Cadence has the right of it. If world hunger was a logistics and supply issue, engineers would run all the charities to solve it. Instead, your drones will have to contend with all the very human issues causing it.
First off is the programmers of the AI. The system they set up is bound to have inherent biases... https://towardsdatascience.com/dont-blame-the-ai-it-s-the-humans-who-are-biased-d01a3b876d58
The people receiving the food may be more greedy than hungry, then claim malnourishment later. https://www.google.com/amp/s/www.kron4.com/news/father-and-son-convicted-in-food-stamp-fraud-case/amp/
There may be others who think they deserve it more. https://reliefweb.int/report/libya/who-humanitarian-supplies-libya-intercepted-and-diverted
And what even is food? Pigeons and dandelions are food. Do we eat them? No. Food is everywhere. How do we decide what to eat? https://www.wildedible.com/foraging
Edit: after looking at your description of the rules the system would follow. I think the above might be particularly relevant if the drones should decide to optimize in the direction of regarding all fields and gardens containing edible crops as sources of food for distribution. Doubly so if it forgets to pay attention to owner consent.
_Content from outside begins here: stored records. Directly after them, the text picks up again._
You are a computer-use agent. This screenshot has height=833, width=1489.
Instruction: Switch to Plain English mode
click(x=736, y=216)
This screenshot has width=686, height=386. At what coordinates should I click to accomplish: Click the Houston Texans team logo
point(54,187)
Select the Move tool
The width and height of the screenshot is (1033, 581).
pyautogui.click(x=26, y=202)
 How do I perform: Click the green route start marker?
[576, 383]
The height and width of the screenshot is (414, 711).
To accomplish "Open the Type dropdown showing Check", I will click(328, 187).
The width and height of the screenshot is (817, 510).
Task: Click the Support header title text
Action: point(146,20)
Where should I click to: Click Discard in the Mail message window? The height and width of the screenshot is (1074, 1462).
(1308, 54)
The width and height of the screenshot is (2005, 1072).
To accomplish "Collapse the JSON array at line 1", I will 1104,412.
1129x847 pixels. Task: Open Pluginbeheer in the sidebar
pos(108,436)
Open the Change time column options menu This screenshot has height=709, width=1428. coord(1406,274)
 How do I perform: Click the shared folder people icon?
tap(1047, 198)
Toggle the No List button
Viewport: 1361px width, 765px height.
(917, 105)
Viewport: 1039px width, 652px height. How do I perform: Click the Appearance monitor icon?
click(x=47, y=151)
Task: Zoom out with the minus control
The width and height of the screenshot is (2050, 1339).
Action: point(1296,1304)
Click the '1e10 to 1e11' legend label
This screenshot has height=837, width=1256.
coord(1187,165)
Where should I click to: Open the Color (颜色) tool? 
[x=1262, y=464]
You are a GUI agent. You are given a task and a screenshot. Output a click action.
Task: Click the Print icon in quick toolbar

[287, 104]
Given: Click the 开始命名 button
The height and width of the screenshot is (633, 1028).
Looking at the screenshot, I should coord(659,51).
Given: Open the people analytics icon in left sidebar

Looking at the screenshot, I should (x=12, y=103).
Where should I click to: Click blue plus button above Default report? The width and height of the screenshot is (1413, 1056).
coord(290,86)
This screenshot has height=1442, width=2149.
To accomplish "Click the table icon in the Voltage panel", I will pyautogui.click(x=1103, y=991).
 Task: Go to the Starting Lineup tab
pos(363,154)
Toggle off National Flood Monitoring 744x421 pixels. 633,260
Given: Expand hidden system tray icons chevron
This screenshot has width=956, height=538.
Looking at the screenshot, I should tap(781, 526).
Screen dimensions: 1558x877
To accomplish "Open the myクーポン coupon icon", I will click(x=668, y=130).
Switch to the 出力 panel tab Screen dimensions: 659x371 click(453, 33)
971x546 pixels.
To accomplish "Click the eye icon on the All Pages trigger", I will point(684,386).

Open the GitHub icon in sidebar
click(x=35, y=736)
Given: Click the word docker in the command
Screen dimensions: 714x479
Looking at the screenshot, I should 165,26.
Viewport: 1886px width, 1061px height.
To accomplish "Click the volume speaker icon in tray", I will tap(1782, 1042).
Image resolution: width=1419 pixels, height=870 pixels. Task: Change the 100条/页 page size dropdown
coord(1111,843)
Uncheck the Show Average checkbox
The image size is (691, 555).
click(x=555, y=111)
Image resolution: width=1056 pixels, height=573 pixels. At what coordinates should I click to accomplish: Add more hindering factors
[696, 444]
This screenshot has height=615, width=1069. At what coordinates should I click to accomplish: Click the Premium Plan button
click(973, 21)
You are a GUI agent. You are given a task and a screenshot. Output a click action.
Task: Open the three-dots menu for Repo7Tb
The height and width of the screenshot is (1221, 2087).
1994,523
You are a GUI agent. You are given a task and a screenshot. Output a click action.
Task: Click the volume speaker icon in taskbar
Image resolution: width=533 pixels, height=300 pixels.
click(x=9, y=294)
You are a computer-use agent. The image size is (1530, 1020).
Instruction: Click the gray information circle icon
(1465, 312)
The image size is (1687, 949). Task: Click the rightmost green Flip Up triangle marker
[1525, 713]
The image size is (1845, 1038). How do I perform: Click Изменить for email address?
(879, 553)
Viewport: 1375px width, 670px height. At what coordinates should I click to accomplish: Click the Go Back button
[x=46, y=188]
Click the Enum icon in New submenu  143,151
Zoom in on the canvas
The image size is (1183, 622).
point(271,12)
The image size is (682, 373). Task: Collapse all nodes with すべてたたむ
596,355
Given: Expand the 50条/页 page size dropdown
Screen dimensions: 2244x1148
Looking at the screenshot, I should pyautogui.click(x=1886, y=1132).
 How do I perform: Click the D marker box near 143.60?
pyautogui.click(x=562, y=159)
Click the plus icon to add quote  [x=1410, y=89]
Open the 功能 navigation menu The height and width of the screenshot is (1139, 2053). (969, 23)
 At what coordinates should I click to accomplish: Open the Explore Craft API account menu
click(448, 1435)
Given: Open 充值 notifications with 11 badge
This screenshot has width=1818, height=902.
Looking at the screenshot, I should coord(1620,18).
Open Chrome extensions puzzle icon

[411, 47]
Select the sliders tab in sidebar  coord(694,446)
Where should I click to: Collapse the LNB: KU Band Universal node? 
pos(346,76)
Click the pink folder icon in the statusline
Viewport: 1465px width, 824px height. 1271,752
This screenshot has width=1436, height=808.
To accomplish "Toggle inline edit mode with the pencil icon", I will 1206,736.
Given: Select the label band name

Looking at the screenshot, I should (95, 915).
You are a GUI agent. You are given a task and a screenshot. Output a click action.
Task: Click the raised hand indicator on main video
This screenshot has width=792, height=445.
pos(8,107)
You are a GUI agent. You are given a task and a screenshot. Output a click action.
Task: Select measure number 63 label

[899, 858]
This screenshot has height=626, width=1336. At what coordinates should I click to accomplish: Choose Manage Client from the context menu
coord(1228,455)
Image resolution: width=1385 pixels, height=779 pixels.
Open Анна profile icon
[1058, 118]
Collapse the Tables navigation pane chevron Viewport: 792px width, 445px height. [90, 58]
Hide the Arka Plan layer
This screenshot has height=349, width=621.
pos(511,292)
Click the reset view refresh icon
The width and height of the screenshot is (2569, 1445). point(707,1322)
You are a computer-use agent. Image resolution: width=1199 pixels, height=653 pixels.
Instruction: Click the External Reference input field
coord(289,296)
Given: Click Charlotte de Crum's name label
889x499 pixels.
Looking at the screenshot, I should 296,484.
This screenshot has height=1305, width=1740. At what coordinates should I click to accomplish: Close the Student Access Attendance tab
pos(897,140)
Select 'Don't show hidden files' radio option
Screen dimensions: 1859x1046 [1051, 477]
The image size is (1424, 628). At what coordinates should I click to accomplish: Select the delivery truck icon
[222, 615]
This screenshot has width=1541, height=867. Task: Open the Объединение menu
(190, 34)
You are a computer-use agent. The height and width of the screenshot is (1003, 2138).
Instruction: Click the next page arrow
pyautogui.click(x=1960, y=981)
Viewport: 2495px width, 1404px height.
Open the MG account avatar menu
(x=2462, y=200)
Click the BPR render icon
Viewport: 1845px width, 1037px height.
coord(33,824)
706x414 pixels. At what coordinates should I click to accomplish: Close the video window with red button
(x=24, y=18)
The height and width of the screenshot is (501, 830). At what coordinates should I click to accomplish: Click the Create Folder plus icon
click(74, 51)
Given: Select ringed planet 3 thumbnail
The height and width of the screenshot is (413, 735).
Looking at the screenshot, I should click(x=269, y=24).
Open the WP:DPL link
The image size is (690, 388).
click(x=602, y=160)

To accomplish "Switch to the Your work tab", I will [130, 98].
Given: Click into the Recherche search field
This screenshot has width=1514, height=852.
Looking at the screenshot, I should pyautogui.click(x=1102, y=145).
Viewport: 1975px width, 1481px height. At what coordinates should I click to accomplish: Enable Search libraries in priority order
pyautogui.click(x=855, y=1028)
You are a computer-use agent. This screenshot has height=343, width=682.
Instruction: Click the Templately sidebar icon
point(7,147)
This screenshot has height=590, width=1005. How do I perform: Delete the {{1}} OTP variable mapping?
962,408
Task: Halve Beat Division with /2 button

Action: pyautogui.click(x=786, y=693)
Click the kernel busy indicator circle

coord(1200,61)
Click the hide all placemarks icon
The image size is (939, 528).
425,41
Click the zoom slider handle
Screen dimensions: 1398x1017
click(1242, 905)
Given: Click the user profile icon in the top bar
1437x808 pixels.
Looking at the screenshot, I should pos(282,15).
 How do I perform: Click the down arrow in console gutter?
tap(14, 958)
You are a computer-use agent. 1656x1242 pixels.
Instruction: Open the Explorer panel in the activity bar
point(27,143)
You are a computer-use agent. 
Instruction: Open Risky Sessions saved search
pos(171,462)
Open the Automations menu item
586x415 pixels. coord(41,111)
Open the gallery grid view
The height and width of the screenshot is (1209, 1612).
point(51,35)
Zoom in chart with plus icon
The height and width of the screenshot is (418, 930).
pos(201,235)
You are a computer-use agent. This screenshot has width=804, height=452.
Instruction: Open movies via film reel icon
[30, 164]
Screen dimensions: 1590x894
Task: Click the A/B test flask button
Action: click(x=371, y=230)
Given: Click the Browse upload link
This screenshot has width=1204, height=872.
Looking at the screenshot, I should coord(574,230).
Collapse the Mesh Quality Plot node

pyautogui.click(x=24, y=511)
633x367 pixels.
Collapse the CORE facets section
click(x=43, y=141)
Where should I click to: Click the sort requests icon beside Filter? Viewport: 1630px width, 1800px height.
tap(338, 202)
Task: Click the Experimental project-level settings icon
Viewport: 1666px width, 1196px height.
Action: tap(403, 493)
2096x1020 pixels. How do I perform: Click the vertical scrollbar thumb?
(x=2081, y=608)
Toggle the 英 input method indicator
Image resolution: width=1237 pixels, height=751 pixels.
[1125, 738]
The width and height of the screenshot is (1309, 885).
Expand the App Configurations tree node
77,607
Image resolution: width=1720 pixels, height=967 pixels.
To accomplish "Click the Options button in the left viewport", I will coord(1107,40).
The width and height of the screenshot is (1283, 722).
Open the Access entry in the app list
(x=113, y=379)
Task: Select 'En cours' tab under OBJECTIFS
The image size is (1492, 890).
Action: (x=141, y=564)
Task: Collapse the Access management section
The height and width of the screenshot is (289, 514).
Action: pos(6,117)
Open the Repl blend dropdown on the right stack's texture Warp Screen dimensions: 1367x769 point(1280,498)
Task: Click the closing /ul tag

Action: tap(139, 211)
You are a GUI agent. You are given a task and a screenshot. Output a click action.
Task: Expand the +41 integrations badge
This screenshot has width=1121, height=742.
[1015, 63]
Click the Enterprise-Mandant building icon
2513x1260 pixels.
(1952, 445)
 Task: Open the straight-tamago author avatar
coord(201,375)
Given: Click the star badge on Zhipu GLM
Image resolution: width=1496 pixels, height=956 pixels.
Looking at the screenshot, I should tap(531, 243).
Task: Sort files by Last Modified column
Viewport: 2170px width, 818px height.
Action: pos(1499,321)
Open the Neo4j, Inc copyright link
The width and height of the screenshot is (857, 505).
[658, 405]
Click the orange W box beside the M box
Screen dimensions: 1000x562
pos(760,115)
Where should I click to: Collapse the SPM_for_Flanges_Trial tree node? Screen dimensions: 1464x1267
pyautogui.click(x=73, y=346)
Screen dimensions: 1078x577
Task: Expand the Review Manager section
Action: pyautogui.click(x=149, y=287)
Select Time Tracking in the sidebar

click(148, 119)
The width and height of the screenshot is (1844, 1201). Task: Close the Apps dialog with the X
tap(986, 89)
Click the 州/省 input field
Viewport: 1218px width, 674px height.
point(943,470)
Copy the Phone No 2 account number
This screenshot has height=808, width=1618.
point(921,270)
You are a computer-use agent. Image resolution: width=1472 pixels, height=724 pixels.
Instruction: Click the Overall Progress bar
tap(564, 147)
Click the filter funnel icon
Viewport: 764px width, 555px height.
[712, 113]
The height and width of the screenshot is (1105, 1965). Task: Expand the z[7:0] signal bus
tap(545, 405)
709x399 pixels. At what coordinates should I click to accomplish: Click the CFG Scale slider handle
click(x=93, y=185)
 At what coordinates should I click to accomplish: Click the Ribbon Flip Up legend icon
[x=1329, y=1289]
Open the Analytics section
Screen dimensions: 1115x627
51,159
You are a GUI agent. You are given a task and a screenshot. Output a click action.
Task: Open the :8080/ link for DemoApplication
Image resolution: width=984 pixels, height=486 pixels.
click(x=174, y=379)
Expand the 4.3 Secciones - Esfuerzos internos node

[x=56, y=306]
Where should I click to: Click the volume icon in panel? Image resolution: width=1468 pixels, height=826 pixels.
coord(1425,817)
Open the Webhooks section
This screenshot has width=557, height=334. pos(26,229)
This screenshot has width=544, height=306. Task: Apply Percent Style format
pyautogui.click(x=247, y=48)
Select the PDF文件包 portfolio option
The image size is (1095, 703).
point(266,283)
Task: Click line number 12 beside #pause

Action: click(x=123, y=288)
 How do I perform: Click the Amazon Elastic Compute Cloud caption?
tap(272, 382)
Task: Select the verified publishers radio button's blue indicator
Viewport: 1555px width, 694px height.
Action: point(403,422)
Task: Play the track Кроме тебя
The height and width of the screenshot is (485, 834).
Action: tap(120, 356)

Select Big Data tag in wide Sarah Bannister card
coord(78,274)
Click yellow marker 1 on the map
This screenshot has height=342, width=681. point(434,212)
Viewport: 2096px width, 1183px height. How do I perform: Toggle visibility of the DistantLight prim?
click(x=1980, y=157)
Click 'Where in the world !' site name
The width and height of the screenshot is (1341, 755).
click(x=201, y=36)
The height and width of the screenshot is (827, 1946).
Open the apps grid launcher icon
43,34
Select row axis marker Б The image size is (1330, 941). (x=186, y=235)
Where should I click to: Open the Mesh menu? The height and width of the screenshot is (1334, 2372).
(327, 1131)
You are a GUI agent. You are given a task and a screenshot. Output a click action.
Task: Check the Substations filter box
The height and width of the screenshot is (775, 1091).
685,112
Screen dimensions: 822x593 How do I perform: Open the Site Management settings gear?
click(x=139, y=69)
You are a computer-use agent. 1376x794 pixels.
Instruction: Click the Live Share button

Not to mention religion and its restrictions. Can the system handle someone who suddenly wants to eat kosher? Halal? What about fasting? Does the system have a response to the guy who says "take this back where you came from" ? Could the system end up with a surplus it doesn't even know about?
And there's always the guy with the dead grandma that he's pretending to still be talking care of to get her medical payments from the government.